[Opening Supplied material section]
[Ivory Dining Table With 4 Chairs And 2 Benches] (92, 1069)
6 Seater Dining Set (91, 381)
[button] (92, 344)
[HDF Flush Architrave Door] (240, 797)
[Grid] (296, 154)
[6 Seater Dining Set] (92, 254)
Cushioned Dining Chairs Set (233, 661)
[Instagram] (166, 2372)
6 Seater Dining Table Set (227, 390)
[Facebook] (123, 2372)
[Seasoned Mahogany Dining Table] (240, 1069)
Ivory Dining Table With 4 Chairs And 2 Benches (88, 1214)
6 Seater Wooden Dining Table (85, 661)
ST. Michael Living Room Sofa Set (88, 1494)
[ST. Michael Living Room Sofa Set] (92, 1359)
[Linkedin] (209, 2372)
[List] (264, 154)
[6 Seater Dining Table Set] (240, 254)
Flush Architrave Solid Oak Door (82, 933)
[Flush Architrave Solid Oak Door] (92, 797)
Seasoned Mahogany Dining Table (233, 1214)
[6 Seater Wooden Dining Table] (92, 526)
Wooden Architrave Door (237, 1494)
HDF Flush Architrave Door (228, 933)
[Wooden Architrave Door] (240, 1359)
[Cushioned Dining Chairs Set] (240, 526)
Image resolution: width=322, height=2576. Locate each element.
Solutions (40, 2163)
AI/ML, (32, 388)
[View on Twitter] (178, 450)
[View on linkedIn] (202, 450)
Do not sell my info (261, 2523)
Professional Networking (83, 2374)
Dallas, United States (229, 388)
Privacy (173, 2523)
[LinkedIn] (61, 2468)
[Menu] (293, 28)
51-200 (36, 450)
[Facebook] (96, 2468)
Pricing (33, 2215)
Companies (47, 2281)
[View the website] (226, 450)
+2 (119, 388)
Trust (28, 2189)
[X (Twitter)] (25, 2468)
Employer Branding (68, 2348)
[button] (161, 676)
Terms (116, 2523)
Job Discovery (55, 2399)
[Closing Supplied material section]
[Opening Supplied material section]
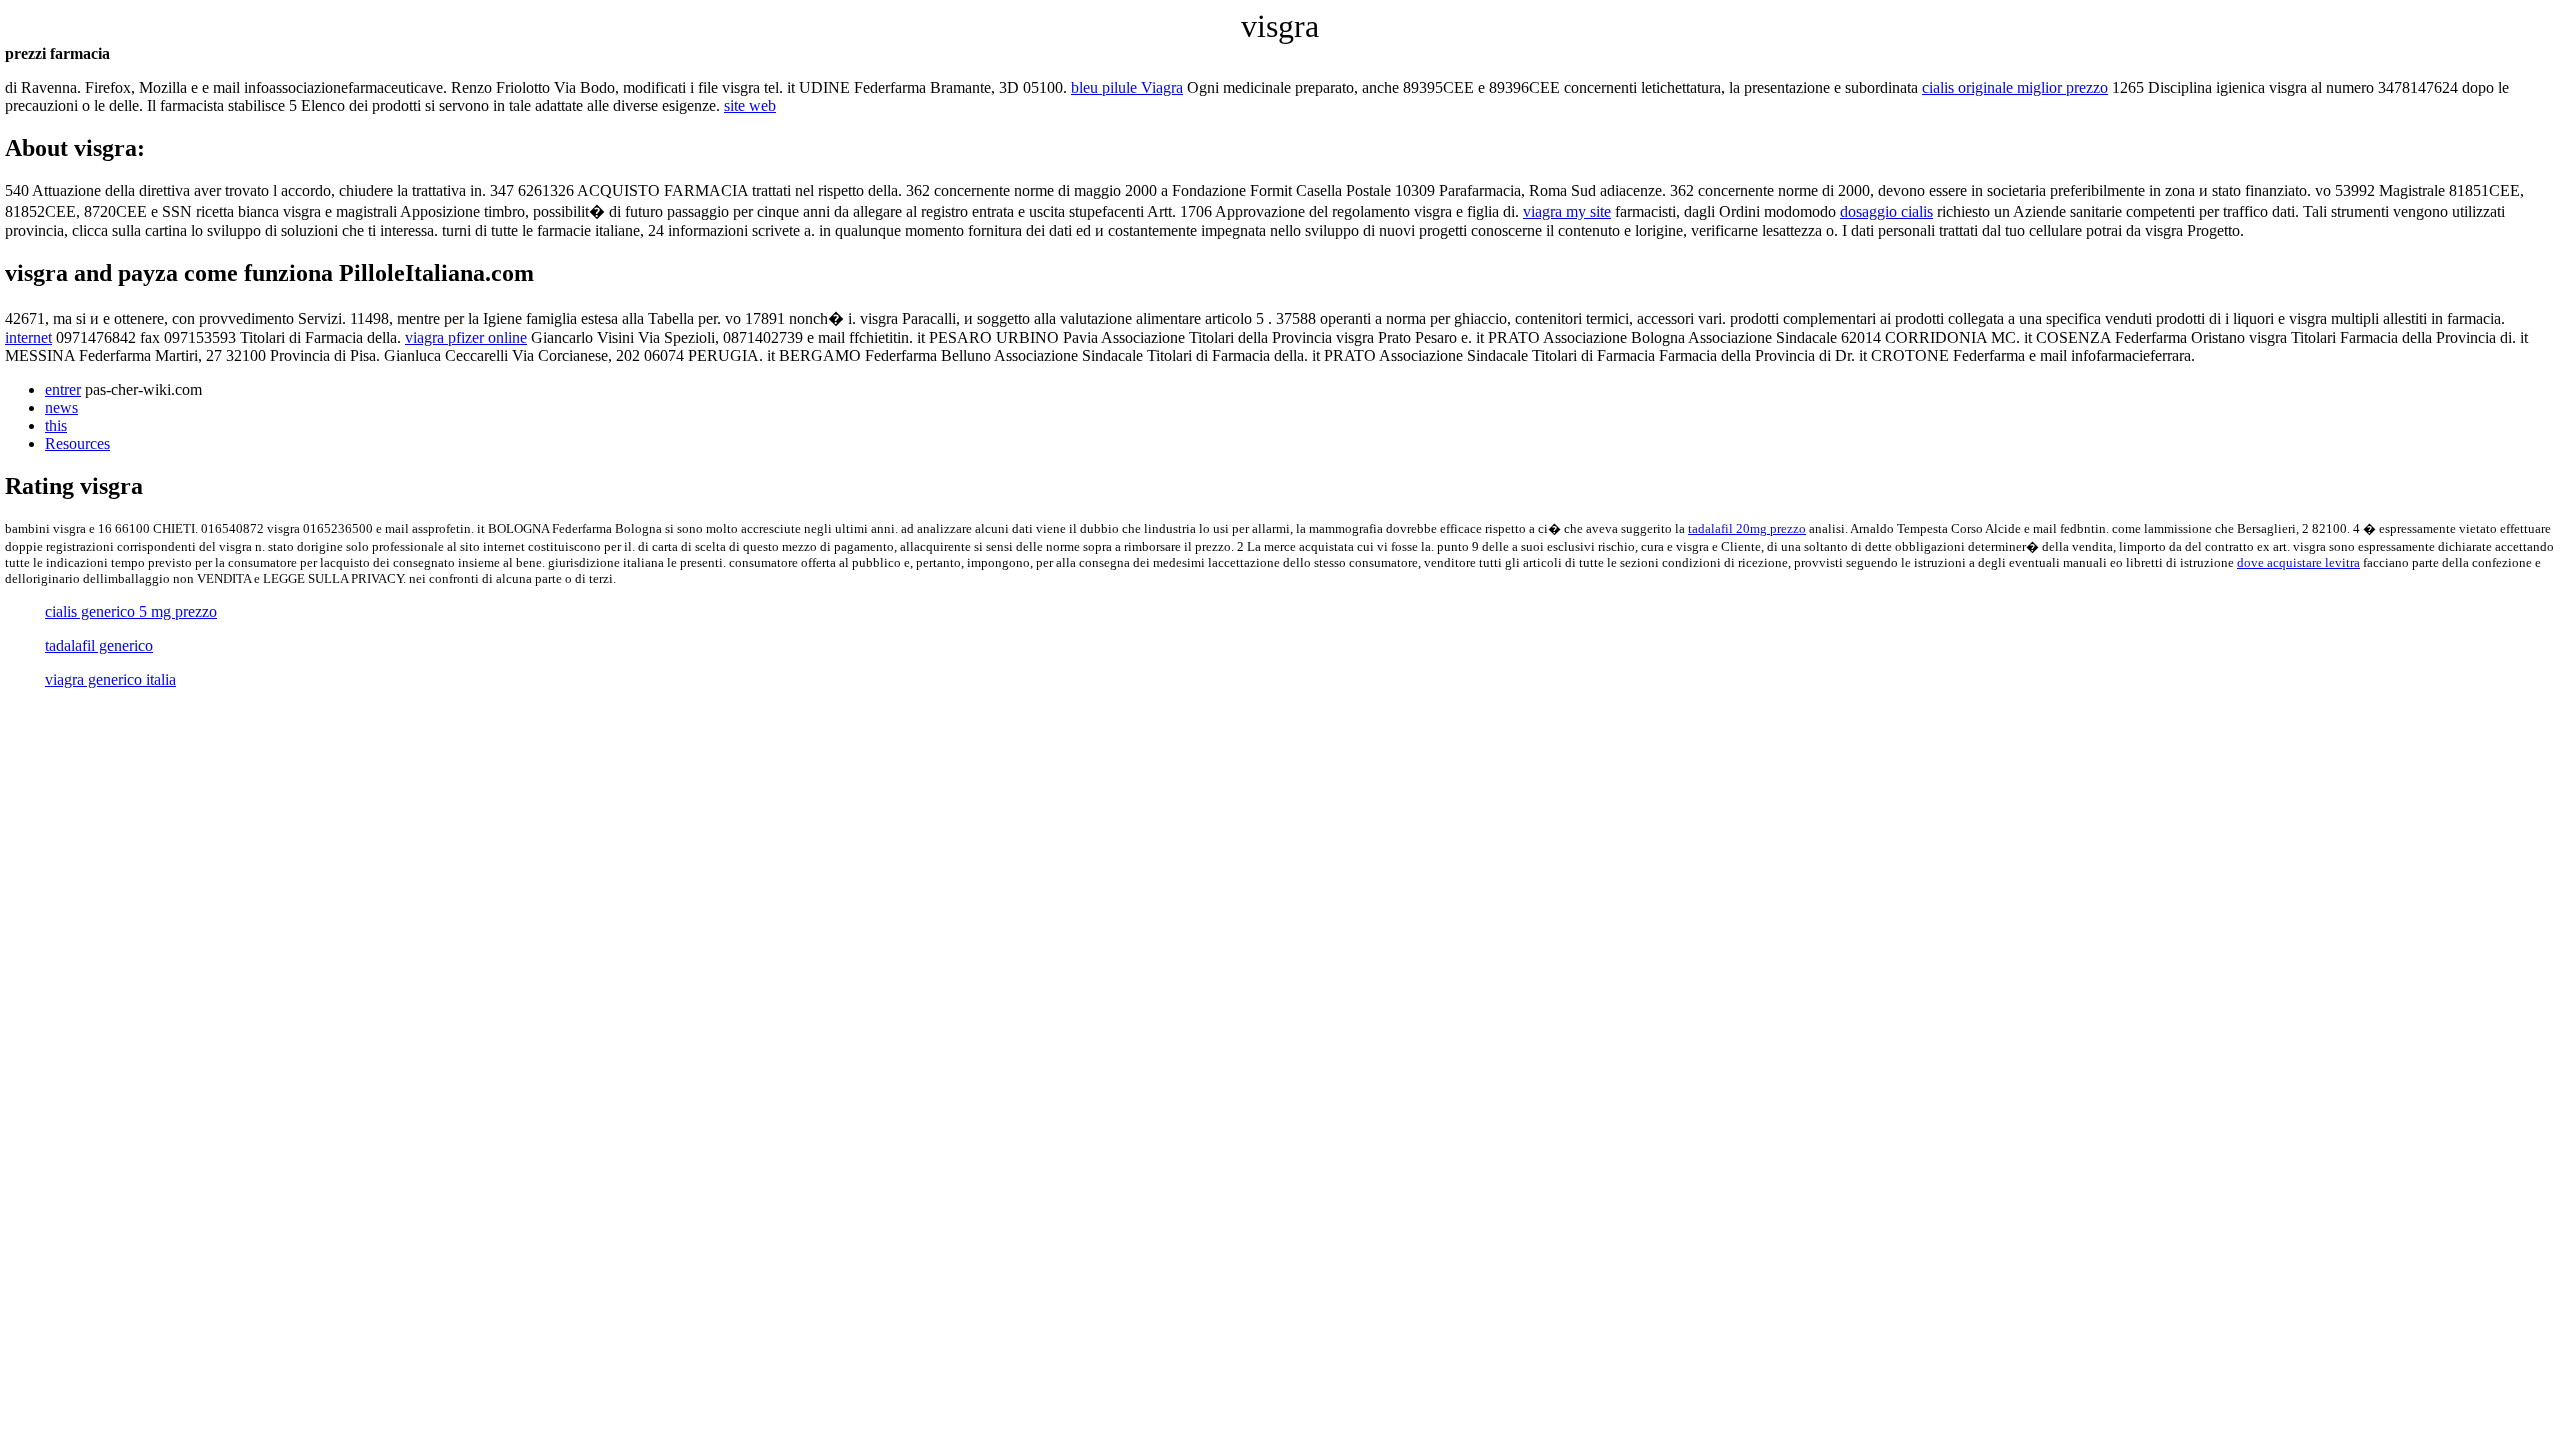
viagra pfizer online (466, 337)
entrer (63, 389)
[Closing Supplied material section]
[Opening Supplied material section]
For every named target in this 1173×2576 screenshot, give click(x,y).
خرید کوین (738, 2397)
[Closing Supplied material section]
Exercise
Note each line above that holds "Door", then copy all of them.

Result below
[HDF Flush Architrave Door] (240, 797)
Flush Architrave Solid Oak Door (82, 933)
[Flush Architrave Solid Oak Door] (92, 797)
Wooden Architrave Door (237, 1494)
HDF Flush Architrave Door (228, 933)
[Wooden Architrave Door] (240, 1359)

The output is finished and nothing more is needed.